• Material for the task:
== Segment start ==

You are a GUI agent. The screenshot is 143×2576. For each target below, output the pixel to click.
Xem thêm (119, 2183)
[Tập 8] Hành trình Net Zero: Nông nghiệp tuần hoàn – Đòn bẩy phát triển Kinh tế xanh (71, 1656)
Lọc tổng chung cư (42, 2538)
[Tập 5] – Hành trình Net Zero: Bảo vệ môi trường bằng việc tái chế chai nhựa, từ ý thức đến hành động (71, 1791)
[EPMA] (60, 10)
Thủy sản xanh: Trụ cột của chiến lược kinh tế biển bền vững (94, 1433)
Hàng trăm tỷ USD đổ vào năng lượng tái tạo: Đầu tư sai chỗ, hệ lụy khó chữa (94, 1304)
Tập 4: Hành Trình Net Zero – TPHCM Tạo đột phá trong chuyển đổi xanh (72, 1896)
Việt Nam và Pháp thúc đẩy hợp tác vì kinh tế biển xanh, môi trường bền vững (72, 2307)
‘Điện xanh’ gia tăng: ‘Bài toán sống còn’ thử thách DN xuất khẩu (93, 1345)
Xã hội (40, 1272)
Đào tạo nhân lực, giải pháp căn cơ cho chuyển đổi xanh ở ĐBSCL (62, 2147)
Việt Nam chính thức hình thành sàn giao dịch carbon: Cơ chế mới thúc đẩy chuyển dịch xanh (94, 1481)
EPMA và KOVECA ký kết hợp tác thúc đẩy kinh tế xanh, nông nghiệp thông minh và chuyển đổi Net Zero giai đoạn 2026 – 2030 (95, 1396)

== Segment end ==

Retype the material exactly.

• Written solution:
You are a GUI agent. The screenshot is 143×2576. For each target below, output the pixel to click.
Xem thêm (119, 2183)
[Tập 8] Hành trình Net Zero: Nông nghiệp tuần hoàn – Đòn bẩy phát triển Kinh tế xanh (71, 1656)
Lọc tổng chung cư (42, 2538)
[Tập 5] – Hành trình Net Zero: Bảo vệ môi trường bằng việc tái chế chai nhựa, từ ý thức đến hành động (71, 1791)
[EPMA] (60, 10)
Thủy sản xanh: Trụ cột của chiến lược kinh tế biển bền vững (94, 1433)
Hàng trăm tỷ USD đổ vào năng lượng tái tạo: Đầu tư sai chỗ, hệ lụy khó chữa (94, 1304)
Tập 4: Hành Trình Net Zero – TPHCM Tạo đột phá trong chuyển đổi xanh (72, 1896)
Việt Nam và Pháp thúc đẩy hợp tác vì kinh tế biển xanh, môi trường bền vững (72, 2307)
‘Điện xanh’ gia tăng: ‘Bài toán sống còn’ thử thách DN xuất khẩu (93, 1345)
Xã hội (40, 1272)
Đào tạo nhân lực, giải pháp căn cơ cho chuyển đổi xanh ở ĐBSCL (62, 2147)
Việt Nam chính thức hình thành sàn giao dịch carbon: Cơ chế mới thúc đẩy chuyển dịch xanh (94, 1481)
EPMA và KOVECA ký kết hợp tác thúc đẩy kinh tế xanh, nông nghiệp thông minh và chuyển đổi Net Zero giai đoạn 2026 – 2030 (95, 1396)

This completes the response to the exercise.